Treatment approaches
I'm pretty new to MG, after being diagnosed in February. I've been reading the experiences of others and it seems like most folks get up to their full dose of pyrigdostigmine and then are tritrated up on prednisone until they reach a level where all the symptoms stop. Then, they seek an immune suppression therapy that allows them to ease away from the prednisone. Does that pattern match what you have experienced? My neurologist seems to be ready to stop ratcheting up with a relatively low dose of prednesone (still symptoms of drooping eye lid) and rush on to IVIG, which seems pretty intense for this early stage (OMG only, so far). I'd be interested if you've had a similar trajectory or if there are usually other interim steps.

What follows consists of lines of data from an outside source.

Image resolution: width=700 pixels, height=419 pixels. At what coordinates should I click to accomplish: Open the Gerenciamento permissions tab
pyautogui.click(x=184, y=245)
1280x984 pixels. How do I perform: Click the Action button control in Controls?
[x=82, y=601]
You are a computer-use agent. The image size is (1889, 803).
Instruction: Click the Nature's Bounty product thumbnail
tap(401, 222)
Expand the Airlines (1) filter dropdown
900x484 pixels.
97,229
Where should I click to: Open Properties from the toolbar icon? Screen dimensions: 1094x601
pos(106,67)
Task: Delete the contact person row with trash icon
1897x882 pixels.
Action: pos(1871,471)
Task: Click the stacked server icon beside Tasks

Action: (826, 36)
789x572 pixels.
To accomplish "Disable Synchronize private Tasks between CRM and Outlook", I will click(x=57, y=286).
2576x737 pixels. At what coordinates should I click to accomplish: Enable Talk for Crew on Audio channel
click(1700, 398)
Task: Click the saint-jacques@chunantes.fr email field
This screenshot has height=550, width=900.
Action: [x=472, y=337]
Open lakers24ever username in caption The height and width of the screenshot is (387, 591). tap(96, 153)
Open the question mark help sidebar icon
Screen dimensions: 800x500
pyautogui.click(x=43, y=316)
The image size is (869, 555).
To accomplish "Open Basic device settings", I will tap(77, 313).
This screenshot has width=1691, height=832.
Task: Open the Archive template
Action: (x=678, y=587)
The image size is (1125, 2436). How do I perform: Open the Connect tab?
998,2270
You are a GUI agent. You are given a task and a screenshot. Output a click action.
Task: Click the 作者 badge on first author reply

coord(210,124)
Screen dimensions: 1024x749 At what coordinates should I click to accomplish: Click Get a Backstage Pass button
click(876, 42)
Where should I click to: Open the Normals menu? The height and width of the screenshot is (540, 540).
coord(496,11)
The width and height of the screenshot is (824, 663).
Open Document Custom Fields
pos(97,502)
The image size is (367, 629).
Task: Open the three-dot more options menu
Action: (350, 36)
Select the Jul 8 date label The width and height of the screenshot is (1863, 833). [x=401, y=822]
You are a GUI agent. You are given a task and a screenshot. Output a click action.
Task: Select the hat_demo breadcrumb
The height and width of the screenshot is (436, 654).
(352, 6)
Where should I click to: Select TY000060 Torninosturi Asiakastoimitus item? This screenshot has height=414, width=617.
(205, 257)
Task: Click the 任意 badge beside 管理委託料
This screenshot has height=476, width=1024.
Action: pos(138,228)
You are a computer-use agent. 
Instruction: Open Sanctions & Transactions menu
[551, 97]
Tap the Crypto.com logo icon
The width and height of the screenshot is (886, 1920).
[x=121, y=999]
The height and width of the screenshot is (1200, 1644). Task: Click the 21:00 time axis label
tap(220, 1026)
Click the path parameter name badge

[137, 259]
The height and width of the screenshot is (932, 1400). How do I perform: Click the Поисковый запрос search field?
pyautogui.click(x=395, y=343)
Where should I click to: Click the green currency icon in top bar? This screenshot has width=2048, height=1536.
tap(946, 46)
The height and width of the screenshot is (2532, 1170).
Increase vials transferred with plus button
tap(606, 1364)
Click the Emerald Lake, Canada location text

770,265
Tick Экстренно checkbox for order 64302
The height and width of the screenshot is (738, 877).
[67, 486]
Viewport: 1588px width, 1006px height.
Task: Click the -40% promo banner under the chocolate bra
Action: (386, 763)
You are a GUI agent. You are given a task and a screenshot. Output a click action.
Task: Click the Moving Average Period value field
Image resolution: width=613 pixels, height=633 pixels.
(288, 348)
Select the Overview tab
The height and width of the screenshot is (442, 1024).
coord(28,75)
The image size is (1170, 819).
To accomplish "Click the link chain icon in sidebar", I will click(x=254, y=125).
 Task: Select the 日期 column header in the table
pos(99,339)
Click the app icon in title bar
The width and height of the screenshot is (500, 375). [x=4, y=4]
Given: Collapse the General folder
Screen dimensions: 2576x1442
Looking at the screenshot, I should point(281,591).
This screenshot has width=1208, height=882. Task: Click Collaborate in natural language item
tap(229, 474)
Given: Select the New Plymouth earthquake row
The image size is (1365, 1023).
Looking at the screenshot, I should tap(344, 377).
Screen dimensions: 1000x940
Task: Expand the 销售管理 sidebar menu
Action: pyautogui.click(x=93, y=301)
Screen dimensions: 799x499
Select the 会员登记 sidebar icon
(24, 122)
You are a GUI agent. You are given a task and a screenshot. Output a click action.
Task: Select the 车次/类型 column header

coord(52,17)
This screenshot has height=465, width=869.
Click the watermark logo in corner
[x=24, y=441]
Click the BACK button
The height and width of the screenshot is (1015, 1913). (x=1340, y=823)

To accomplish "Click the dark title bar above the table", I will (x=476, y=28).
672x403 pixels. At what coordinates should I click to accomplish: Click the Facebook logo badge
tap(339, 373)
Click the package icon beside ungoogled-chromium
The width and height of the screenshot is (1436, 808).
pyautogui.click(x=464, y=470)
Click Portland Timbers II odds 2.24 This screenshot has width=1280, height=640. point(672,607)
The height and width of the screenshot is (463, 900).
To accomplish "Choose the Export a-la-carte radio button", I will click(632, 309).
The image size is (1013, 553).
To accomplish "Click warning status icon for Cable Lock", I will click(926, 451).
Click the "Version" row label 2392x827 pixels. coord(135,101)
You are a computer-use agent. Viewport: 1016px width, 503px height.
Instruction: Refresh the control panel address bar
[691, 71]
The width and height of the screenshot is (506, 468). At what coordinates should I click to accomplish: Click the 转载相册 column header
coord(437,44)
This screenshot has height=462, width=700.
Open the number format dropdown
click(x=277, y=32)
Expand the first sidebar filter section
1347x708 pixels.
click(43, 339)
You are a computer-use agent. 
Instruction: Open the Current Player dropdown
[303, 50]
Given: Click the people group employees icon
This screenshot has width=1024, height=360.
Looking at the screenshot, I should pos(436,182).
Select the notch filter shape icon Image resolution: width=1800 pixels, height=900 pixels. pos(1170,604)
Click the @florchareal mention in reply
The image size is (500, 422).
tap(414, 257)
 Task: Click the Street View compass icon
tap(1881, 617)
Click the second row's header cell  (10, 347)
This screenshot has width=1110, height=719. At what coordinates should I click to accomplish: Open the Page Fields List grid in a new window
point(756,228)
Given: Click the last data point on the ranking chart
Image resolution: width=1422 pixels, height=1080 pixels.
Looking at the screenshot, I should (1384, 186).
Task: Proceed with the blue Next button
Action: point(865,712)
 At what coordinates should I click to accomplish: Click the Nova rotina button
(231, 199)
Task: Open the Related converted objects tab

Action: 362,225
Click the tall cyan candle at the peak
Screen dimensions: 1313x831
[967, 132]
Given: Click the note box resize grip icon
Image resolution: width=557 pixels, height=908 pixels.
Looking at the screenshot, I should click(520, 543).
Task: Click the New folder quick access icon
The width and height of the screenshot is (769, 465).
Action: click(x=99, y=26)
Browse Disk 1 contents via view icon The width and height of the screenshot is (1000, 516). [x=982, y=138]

That's pretty much it, Kelly. Most myasthenic crises happen within the first couple years, so step one is always an attempt to stabilize the symptoms. And, if you are lucky, that can usually be done with pyridostigmine and some prednisone. That doesn't mean all your symptoms will go away. That probably will never happen. But your symptoms will be milder and more predictable. For me, pyridostigmine was a wonder drug. It opened and corrected my vision, put strength back into my neck and allowed me to chew and swallow normally. But pyridostigmine does nothing to address your underling issue, which is the production of a destructive antibody.
So, step two is to find a med that will reduce the production of the antibody. That is critical because your antibody - AChR Binding antibody in my case - is not just destroying your messenger cells but is destroying the little receptors on your muscles. Losing those receptors is permanent and progressive. There are a lot of new meds in development which might target just the antibody, but right now the standard treatment is an immunosuppressant which impedes production of all antibodies, not just the bad one. It's an imperfect solution, but it's what we have.
IVIG treatments are somewhat unusual but understandable if your doctor is (A) unsatisfied with the symptom control you are getting or (B) is moving you to an immunosuppressant and wants some interim control of your symptoms during the many months it can take for immunosuppressant to begin working.
Once the immunosuppressant is working, you can usually stop or dramatically reduce your intake of pyridostigmine and prednisone. Good luck Kelly. Keep reading and researching..Thank you for posting your question! I hope some of our members can share their personal experiences with you.
Have you spoken any further with your doctor about the timeframe to start IVIG?
Warmly, Chelley (Team Member)